As Sarah Boyack said, the unique position of our islands is an issue. In any debate about regionalisation, we must consider what special provisions and arrangements could be put in place to give them maximum protection, but also maximum freedom.
I noted what the minister said about that and am encouraged by his comments.
Our amendment draws attention to the issue.
I am not naive enough to believe that any of this is easy—it is not at all easy.
Just as the GB agriculture industry is interwoven between Scotland, England and Wales, it is also interwoven between different parts of Scotland, with animal movements taking place on a vast scale.
All I say, in the context of a regional approach, is that the question whether Scotland is naturally one region must be explored.
I have an open mind about the outcome.
As other members have said, opening up a debate on a regional approach raises issues about where current slaughtering activity takes place.
The supermarkets are hugely influential in that regard.
What seems like sound commercial sense to the supermarkets in the normal foot-and-mouth-free periods that we enjoy can suddenly seem like a major impediment to our markets when an outbreak occurs.
However, change to that process will be colossal. Rob Gibson alluded to some of the economic facts that might come to bear in thinking about alternatives.
Without the co-operation of the supermarkets in a wider national emergency planning framework, the issue will present massive challenges, but we must think about it as part of the debate about developing a more local approach to slaughtering and to our food market.
We should not underestimate the challenges that we face.
Sarah Boyack referred to the plight, which is still outstanding, that faces the pig industry as a consequence of the previous FMD outbreak.
The NFUS has been critical of the Government's response to its own task force.
In fact, yesterday's NFUS press release made it clear that none of the task force recommendations had been followed through.
The Rural Affairs and Environment Committee will ask the minister to come and give further evidence on the matter—I hope that he can do that.
Professor Scudamore points to some friction between the Scottish and UK Governments.
He highlights the belief in the south that some of the suggestions that have emanated from Scotland are politically motivated rather than scientifically based.
I am sure that ministers would deny that and Professor Scudamore states that, in his view, any such belief in the south was not correct. However, the fact remains that that belief was held and it could have had an effect on inter-Government relations and actions.
It is a serious matter.
If I wanted to do so, I could make trenchant political points about the way in which the Scottish Government sometimes conducts itself, but I will resist that temptation and make only the following point.
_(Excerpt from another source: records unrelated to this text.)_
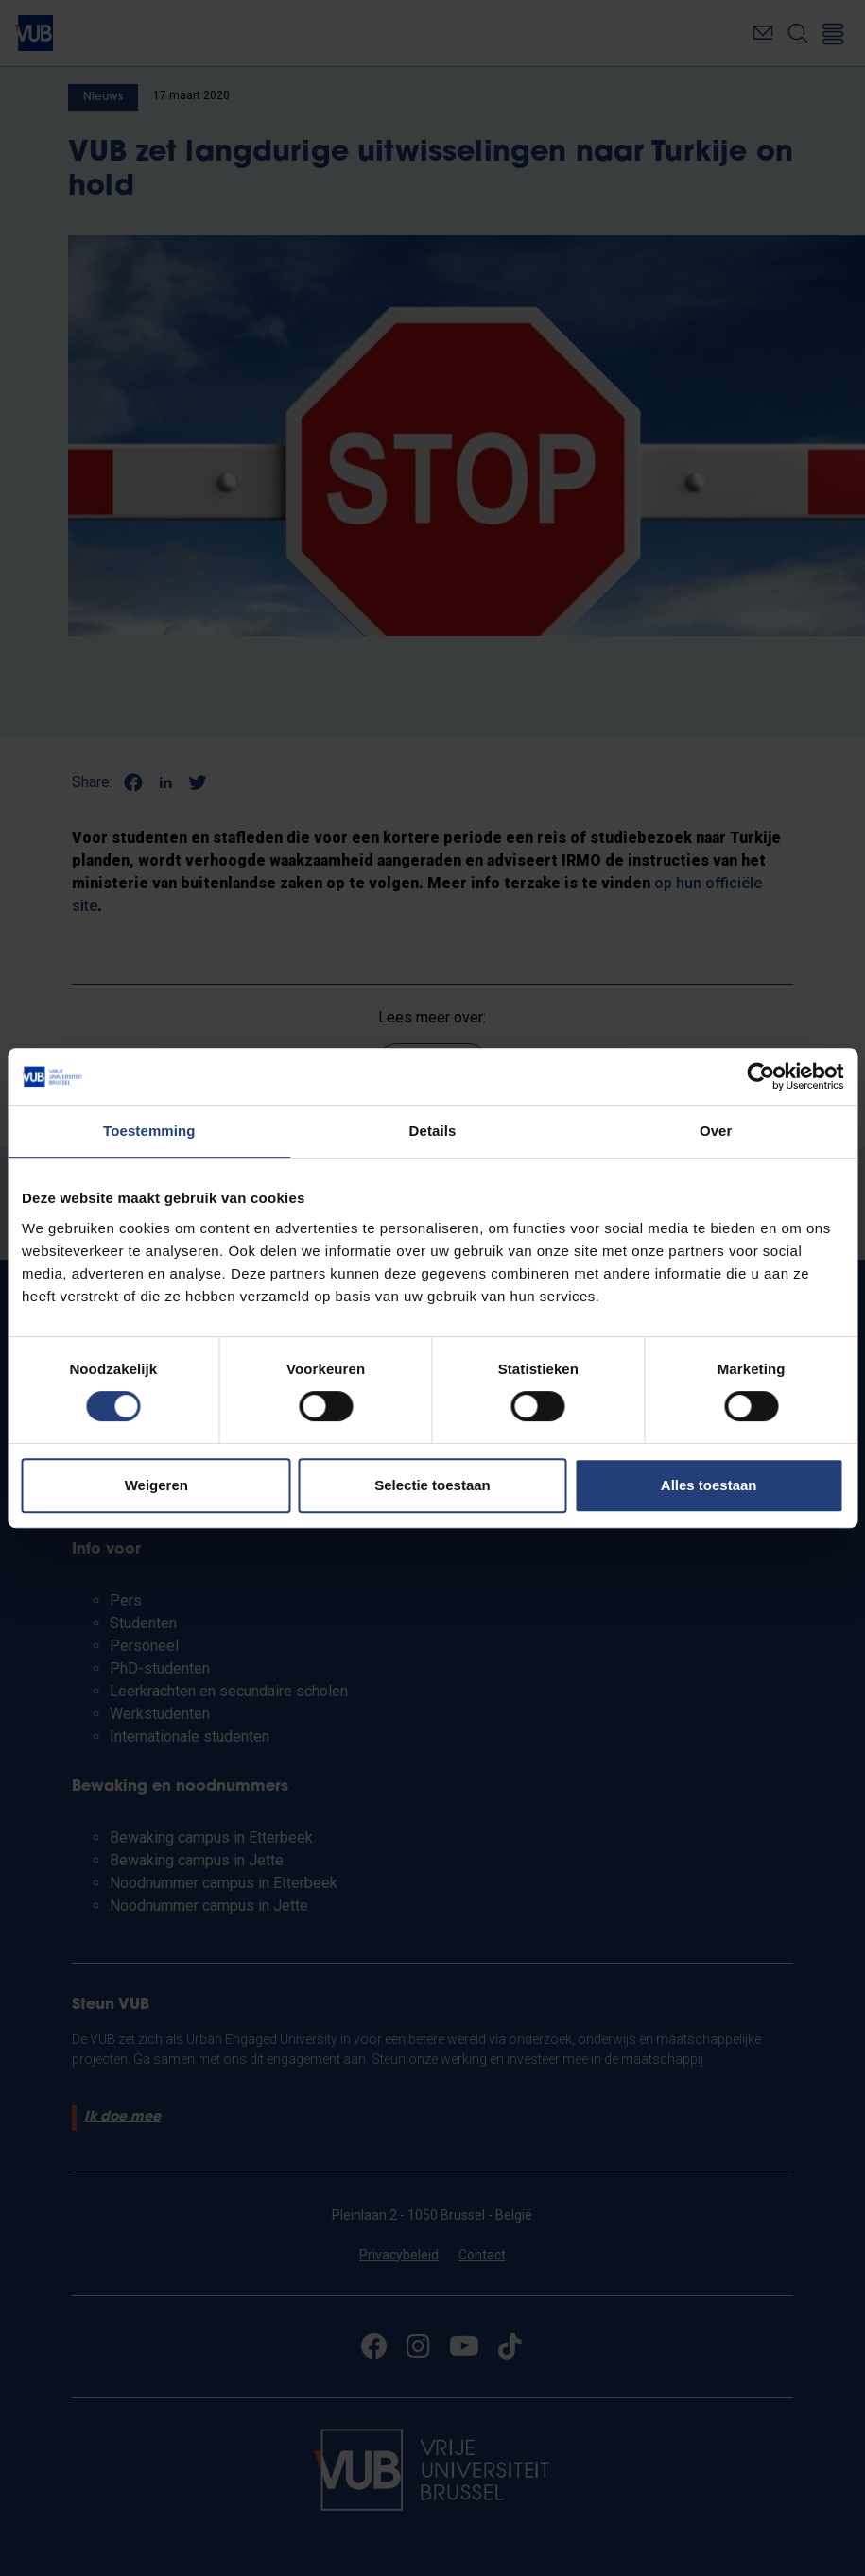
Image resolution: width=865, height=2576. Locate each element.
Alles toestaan (709, 1485)
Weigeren (156, 1485)
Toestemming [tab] (149, 1131)
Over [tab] (716, 1131)
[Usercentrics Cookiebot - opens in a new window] (760, 1076)
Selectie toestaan (432, 1485)
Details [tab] (433, 1131)
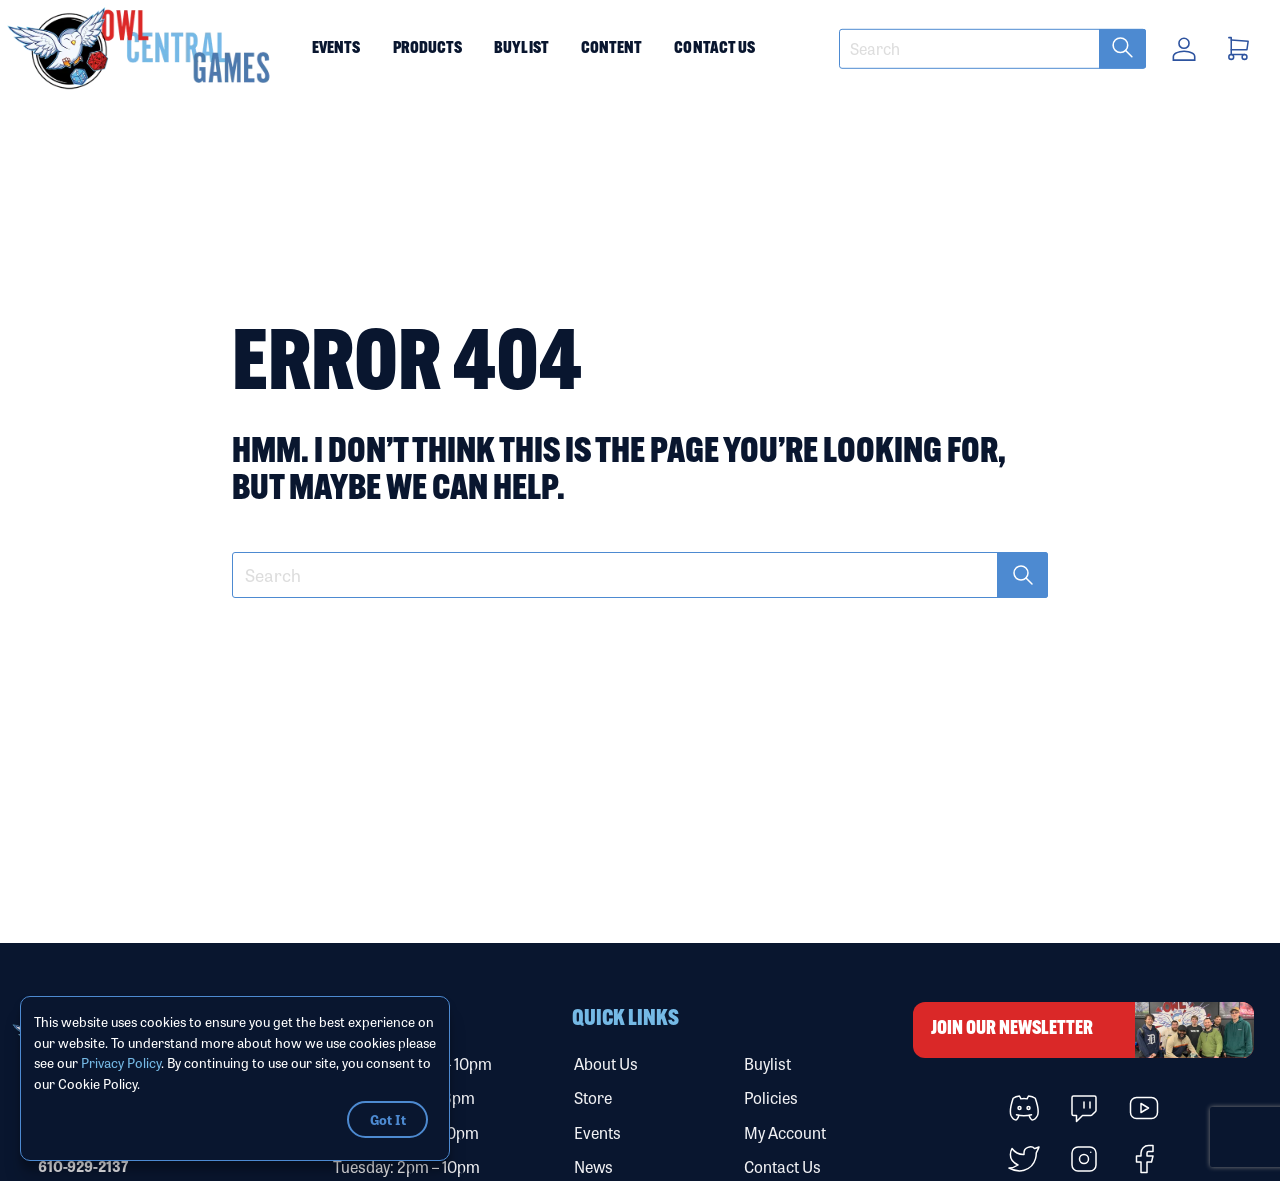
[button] (140, 49)
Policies (771, 1097)
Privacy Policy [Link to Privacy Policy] (121, 1062)
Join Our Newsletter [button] (1093, 1030)
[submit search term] (1122, 49)
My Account (785, 1132)
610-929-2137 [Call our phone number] (83, 1166)
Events (336, 48)
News (593, 1166)
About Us (606, 1063)
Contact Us (714, 48)
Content (612, 48)
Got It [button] (388, 1119)
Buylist (521, 48)
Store (593, 1097)
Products (428, 48)
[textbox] (992, 49)
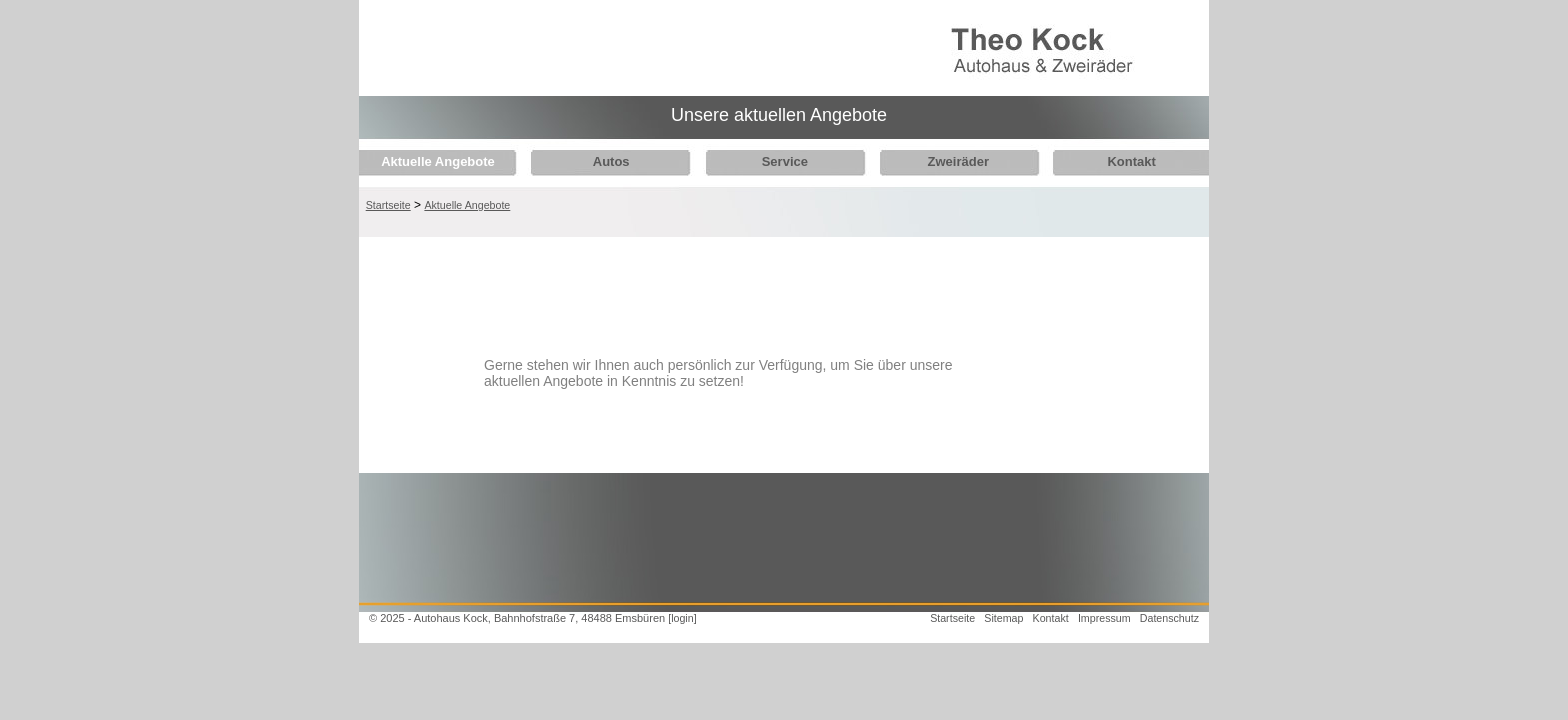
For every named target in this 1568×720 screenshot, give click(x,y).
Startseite (388, 205)
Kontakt (1110, 161)
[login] (682, 618)
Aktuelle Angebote (438, 161)
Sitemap (1003, 618)
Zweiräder (942, 161)
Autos (605, 161)
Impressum (1104, 618)
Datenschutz (1169, 618)
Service (774, 161)
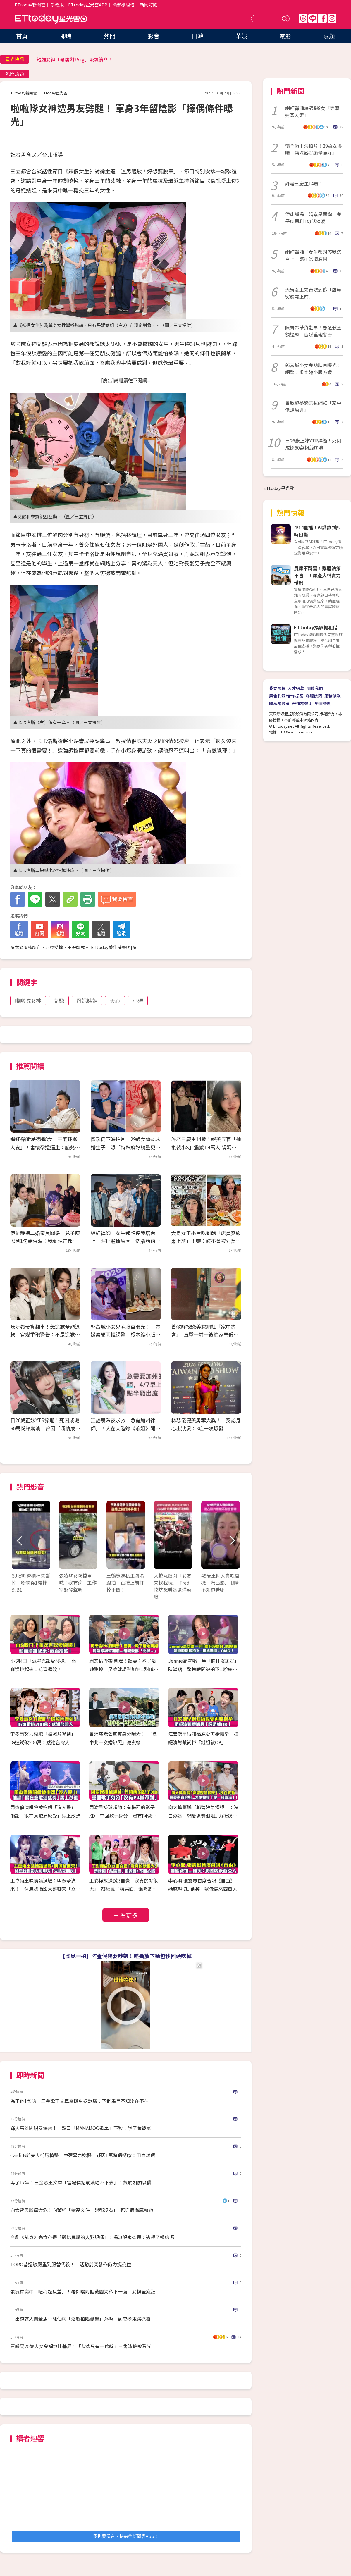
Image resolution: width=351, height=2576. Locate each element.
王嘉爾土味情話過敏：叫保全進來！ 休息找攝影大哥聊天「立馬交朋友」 (45, 1889)
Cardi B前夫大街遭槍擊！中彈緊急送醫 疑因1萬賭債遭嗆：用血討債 (82, 2155)
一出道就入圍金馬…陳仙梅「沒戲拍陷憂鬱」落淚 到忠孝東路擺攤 (80, 2318)
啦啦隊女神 (28, 1000)
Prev (20, 1541)
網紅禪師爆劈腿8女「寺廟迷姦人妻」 (312, 111)
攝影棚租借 (124, 4)
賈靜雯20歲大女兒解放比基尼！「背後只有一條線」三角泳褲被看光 (80, 2346)
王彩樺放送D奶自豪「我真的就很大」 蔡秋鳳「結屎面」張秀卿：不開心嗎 (123, 1889)
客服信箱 (314, 696)
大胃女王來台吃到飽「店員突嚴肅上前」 (313, 293)
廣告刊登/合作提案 (286, 696)
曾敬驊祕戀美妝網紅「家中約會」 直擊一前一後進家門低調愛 (204, 1334)
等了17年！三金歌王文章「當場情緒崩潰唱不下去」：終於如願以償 (80, 2182)
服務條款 (332, 696)
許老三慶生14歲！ (304, 183)
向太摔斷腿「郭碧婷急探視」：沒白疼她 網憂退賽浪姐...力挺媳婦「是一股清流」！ (203, 1816)
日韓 (197, 36)
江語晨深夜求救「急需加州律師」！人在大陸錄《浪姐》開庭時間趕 (125, 1427)
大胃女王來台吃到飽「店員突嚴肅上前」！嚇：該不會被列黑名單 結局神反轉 (206, 1240)
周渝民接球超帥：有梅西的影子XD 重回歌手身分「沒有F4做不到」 (122, 1816)
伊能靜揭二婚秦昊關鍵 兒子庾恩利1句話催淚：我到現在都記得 (45, 1240)
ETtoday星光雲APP (87, 4)
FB (322, 18)
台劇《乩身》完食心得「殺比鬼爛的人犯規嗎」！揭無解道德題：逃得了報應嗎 (92, 2237)
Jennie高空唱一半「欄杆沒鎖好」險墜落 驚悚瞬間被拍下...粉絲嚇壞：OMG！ (202, 1669)
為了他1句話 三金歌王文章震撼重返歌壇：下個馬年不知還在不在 (79, 2100)
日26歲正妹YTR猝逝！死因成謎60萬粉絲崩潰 (313, 444)
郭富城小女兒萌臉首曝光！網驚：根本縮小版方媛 (313, 368)
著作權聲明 (302, 703)
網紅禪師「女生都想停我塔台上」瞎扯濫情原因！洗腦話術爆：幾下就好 (123, 1240)
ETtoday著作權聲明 (110, 947)
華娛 (241, 36)
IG (332, 18)
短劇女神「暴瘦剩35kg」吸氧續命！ (75, 59)
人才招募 (296, 688)
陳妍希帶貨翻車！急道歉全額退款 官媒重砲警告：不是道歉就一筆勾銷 (45, 1334)
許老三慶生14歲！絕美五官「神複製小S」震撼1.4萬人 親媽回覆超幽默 (206, 1146)
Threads (303, 18)
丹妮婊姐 (86, 1000)
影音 (153, 36)
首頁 (22, 36)
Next (232, 1541)
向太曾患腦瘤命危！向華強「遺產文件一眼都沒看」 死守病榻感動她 (81, 2209)
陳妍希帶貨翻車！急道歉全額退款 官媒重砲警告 (313, 331)
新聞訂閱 (148, 4)
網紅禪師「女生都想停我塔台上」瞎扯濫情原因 (313, 255)
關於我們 (315, 688)
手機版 (57, 4)
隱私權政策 (279, 703)
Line (312, 18)
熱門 (110, 36)
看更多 (129, 1915)
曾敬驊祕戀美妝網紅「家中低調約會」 (313, 406)
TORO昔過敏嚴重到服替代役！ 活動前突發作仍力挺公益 (70, 2264)
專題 (329, 36)
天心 (115, 1000)
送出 (285, 18)
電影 (285, 36)
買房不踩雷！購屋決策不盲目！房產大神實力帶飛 (317, 575)
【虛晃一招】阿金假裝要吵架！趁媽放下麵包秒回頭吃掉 (126, 1955)
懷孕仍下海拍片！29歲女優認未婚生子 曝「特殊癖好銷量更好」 (126, 1146)
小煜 (138, 1000)
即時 (66, 36)
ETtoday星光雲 (51, 19)
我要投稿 (277, 688)
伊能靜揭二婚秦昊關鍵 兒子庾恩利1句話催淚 (313, 218)
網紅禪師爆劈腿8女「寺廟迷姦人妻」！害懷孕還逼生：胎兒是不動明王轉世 (45, 1146)
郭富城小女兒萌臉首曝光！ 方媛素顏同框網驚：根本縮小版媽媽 (125, 1334)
The way in which Governments deal with each other is hugely important.
If an atmosphere is engendered in which motivations for actions can be questioned, that can have real consequences.
If those consequences affect the action that is taken in emergency situations such as foot and mouth, they can be very serious.
The fact that Governments develop apparatus to deal with each other, for the most part very civilly, is not an accident.
I encourage the Scottish Government to reflect on that matter as part of the process of re-examining the concordats to which Professor Scudamore refers.
Richard Lochhead:Given that the member raised the subject, can he provide clarity by saying whether he believes that the Scottish Government took any decisions during the foot-and-mouth outbreak on a political basis?
Peter Peacock:I make the point that Professor Scudamore makes—he does not believe that the people in the south should have thought what they did.
My point is that they thought that, and that there are reasons why they thought that. I simply suggest that the Government should reflect on that.
Professor Scudamore has written a good report, which should help to improve future planning arrangements.
I am sure that the actions that will flow from the report will do just that.